Press Release

Sustained Dystrophin Expression Found in Heart and Other Key Organs

For Immediate Release

CORVALLIS, OR — June 12, 2008 — AVI BioPharma, Inc. (NASDAQ: AVII) today announced the publication of preclinical results of a study designed to demonstrate the ability of AVI’s NeuGene^® class of drugs to induce sustained expression of dystrophin in the mdx mouse model of Duchenne muscular dystrophy (DMD). Treatment with the AVI compound resulted in production of functional dystrophin in numerous appropriate tissues, including the heart, diaphragm and skeletal muscles; key organs for the treatment of the disease. The findings were published in the peer–reviewed journal, Molecular Therapy.

The paper, titled “Sustained Dystrophin Expression Induced by Peptide–Conjugated Morpholino Oligomers in the Muscles of mdx Mice,” was a collaborative study by scientists from AVI, the University of North Carolina at Chapel Hill and Mahidol University, Thailand.

In this study, a PMO–peptide conjugate, termed PPMO–B, that showed potent activity in skeletal muscles, diaphragm and, importantly, the heart was initially selected from a panel of other conjugates and subsequently applied for treatment of DMD in the mdx mouse model. The first finding of this investigation was that the systemically delivered PPMO–B induced high level of exon skipping in dystrophin mRNA in body–wide muscles, including diaphragm and cardiac muscle of treated mice, without detectable toxicity. The induced dystrophin mRNA persisted for several weeks, indicating that the drug is retained and functional in the target organs for an extended period of time. Furthermore, the mRNA effectively translated substantial amounts of dystrophin protein in all target muscles. Dystrophin protein persisted in the muscles even longer than the RNA. Additional tests indicated improvement in muscle integrity and, specifically, reduction of inflammation of the heart. This is the first report of PPMO–mediated exon skipping and functional dystrophin protein induction in the heart of treated animals.

“For DMD patients, restoration of functional dystrophin in heart and diaphragm is critical because respiratory and cardiovascular complications are the ultimate cause of mortality,” said Dr. Ryszard Kole, co–author and AVI’s Senior Vice President of Discovery Research. “This is the first study to establish peptide–conjugated NeuGene drugs as potential treatment for DMD.”

About Alternative RNA Splicing Technology

In normal genetic function, gene transcription produces a full–length pre–messenger RNA (pre–mRNA) that is then processed to a much shorter and functional messenger RNA (mRNA). The mRNA is the template for creating a protein. During pre–mRNA processing, packets of useful genetic information, called exons, are spliced together to make the functional mRNA template, while unnecessary fragments called introns are snipped out of the full–length RNA. In some diseases, such as DMD, mutations derail this process and prevent production of functional dystrophin protein. AVI’s proprietary third–generation NeuGene chemistry can be used to target splicing sites in the pre–mRNA, thus forcing the cell machinery to skip over targeted exons, providing altered mRNA, which in turn produces altered proteins. Skipping a defective exon can restore proper RNA reading frame and restore production of the protein to overcome the devastating clinical consequences of the mutation.

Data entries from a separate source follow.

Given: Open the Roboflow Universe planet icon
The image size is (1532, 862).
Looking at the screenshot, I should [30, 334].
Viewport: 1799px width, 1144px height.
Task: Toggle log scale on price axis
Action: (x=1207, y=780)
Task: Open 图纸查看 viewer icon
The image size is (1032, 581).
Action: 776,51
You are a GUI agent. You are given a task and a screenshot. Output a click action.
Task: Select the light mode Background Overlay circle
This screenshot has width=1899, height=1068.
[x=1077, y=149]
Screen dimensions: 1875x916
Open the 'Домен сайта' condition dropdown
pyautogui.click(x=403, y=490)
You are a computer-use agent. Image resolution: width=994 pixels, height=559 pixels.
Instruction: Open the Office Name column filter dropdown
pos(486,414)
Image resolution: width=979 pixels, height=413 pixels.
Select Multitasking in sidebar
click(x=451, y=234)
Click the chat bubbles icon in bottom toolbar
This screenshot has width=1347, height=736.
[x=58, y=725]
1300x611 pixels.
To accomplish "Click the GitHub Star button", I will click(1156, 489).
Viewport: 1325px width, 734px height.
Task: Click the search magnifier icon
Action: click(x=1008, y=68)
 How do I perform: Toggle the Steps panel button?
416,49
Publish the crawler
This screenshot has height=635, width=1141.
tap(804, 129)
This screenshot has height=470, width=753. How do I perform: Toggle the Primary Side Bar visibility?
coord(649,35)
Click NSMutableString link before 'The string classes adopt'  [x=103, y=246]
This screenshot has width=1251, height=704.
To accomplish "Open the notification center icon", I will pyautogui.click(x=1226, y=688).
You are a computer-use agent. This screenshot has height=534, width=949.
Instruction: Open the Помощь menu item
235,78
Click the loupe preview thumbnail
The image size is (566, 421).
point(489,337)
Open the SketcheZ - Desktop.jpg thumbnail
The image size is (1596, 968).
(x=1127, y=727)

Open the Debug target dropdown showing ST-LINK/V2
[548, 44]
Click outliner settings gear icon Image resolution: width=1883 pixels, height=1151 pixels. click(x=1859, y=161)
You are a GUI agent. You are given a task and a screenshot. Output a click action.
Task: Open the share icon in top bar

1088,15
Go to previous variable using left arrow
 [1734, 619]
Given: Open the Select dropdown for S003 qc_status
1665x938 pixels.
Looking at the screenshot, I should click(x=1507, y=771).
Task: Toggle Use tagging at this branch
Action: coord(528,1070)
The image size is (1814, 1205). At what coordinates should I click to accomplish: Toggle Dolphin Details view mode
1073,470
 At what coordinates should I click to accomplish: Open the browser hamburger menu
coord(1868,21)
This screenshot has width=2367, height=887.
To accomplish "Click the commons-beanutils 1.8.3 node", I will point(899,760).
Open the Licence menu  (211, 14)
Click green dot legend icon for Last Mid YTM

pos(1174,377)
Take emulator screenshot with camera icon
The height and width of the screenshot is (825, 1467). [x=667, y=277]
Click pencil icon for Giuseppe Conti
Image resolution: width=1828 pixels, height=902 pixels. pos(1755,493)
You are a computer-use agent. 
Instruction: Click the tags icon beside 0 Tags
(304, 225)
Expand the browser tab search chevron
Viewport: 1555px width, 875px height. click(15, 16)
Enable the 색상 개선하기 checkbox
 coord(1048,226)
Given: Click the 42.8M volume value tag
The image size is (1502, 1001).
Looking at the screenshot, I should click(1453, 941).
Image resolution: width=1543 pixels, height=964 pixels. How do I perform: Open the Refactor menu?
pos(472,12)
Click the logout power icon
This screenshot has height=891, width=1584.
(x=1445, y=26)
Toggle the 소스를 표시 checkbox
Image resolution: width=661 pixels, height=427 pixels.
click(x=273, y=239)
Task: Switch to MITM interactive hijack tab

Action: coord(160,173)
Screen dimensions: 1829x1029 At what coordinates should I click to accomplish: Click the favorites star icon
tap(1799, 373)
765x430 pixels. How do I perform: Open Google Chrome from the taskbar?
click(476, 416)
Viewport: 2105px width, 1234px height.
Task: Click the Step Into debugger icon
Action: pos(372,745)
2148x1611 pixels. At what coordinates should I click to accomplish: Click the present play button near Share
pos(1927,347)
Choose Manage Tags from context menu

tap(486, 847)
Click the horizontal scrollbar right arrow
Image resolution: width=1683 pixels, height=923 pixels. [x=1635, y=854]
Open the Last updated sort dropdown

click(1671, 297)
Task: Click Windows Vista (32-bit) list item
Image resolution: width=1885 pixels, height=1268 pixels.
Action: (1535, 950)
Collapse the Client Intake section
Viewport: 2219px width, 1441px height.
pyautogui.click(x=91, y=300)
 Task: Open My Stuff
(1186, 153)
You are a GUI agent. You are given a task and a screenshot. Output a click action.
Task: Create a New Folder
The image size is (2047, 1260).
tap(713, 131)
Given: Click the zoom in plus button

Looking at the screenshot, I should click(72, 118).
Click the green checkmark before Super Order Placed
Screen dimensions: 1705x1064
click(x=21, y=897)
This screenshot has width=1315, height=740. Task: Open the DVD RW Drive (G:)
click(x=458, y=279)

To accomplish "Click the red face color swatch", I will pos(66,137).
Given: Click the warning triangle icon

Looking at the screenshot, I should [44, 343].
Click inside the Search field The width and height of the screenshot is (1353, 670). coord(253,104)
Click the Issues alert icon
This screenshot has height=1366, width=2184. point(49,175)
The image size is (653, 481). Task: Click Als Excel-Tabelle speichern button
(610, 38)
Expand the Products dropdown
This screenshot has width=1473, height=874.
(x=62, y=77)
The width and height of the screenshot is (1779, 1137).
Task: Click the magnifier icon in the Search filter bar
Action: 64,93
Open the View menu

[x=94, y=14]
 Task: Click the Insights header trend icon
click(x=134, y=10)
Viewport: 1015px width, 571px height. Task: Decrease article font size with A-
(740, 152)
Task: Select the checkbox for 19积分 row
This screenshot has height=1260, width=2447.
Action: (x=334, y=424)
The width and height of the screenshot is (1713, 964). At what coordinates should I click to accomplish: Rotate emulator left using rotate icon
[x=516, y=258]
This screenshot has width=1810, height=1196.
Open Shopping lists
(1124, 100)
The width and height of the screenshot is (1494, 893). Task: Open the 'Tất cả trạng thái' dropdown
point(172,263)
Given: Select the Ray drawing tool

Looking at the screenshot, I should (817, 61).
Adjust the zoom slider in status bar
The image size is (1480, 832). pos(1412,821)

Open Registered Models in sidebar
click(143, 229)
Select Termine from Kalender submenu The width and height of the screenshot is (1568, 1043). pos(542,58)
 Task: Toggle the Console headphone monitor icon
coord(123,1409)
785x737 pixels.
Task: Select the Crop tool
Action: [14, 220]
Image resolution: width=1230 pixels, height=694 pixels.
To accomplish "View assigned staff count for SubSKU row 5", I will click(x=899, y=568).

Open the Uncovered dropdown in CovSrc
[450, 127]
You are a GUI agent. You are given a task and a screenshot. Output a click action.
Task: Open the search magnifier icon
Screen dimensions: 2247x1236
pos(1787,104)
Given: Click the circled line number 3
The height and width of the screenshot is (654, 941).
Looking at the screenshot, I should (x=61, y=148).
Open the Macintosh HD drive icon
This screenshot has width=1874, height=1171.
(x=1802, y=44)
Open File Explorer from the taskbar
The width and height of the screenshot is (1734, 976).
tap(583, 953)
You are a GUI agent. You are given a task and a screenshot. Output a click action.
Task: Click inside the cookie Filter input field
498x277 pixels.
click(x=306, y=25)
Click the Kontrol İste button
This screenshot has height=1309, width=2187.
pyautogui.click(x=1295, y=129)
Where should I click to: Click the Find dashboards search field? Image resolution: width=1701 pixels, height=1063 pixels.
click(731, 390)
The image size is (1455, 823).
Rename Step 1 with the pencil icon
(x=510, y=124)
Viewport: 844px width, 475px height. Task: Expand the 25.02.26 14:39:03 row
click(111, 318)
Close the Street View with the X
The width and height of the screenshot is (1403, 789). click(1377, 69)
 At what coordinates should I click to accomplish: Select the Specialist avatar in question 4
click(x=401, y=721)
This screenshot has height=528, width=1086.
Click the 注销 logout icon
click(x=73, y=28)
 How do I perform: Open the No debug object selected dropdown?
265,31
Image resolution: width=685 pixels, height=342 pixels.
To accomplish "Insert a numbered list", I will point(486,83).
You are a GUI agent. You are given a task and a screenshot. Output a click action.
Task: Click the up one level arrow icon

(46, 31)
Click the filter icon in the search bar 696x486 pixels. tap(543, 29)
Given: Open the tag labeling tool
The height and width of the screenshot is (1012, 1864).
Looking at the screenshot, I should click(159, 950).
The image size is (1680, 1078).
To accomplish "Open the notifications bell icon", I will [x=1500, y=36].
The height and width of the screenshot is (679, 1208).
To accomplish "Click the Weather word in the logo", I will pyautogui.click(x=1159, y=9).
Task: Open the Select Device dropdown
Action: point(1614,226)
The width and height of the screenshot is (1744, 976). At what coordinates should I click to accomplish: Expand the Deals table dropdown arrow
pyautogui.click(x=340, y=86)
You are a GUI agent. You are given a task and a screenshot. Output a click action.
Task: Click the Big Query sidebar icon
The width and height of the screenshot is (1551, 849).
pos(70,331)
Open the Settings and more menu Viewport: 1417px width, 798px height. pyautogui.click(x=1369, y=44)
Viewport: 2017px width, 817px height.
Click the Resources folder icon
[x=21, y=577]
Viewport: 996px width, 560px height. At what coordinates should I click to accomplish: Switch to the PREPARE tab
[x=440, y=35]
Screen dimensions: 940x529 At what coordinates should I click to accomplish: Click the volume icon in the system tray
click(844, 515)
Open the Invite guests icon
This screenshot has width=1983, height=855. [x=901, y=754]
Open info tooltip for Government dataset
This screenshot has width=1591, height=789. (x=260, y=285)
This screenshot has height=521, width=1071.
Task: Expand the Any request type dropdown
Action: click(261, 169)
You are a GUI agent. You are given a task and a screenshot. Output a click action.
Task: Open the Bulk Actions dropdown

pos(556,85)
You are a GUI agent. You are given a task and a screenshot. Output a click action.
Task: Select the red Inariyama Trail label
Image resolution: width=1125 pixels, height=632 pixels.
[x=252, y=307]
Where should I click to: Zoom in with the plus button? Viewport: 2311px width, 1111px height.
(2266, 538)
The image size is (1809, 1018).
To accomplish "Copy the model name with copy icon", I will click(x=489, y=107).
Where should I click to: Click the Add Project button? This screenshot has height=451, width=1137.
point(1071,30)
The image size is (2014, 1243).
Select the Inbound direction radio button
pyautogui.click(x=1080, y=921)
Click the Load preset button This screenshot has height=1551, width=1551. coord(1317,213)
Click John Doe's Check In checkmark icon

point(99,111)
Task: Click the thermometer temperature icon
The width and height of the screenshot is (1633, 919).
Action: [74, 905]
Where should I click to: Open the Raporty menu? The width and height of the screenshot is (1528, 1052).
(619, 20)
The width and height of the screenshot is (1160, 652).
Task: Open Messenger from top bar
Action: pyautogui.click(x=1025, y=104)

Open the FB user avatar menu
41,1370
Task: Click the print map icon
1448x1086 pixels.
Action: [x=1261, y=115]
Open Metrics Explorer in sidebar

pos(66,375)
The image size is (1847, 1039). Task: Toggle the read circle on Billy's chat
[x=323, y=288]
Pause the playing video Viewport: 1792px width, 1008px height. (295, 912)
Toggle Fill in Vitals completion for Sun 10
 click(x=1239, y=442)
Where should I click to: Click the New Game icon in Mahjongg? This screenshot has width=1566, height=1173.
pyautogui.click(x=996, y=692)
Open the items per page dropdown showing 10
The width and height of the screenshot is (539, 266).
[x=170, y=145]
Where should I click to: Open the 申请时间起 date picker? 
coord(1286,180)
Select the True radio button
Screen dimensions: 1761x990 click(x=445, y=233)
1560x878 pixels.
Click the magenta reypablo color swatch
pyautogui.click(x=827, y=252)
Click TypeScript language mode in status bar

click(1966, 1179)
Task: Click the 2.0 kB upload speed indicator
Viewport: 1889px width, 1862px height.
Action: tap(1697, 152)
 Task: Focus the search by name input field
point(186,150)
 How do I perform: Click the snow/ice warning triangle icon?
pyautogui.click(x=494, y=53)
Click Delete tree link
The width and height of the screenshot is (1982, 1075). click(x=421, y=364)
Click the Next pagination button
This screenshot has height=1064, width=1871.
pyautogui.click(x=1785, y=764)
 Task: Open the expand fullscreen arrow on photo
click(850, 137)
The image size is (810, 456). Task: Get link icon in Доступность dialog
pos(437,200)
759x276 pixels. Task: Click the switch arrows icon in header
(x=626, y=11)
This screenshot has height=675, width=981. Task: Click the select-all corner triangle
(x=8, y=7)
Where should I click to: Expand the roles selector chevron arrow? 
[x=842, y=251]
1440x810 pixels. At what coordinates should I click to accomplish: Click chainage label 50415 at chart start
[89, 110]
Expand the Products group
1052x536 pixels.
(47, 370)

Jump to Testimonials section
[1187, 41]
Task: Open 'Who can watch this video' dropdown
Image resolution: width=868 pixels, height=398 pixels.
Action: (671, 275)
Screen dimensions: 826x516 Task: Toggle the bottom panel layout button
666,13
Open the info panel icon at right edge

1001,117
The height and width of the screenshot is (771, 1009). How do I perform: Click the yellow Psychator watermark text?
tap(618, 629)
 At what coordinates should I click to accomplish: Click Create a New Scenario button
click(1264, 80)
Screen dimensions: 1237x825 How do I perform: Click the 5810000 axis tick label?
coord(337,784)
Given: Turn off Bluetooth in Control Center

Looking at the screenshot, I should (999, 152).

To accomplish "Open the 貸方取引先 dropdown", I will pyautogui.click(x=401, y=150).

About Duchenne Muscular Dystrophy

DMD is the most common fatal genetic disorder to affect children around the world. It is a devastating and incurable muscle–wasting disease associated with specific inborn errors in the gene that expresses dystrophin, a protein that is an essential component for striated muscle function. When dystrophin is missing or nonfunctional due to a mutation in the genetic code of the dystrophin gene, as it is in DMD, the result is membrane leakage and fiber damage, ultimately leading to degeneration and death of the muscle fiber. Approximately one in 3,500 boys is born with DMD, and an estimated 15,000 to 20,000 children are afflicted in the United States alone.

About AVI BioPharma

AVI BioPharma develops therapeutic products for the treatment of life–threatening diseases using third–generation NeuGene^® antisense drugs and alternative RNA splicing technology. AVI’s alternative RNA splicing technology is initially being applied to potential treatments for Duchenne muscular dystrophy. AVI’s NeuGene compounds are also designed to treat post–operative cardiovascular restenosis. In addition to targeting specific genes in the body, AVI’s antiviral program uses NeuGene antisense compounds to combat disease by targeting single–stranded RNA viruses, including Marburg Musoke and Ebola Zaire viruses. More information about AVI is available at www.avibio.com.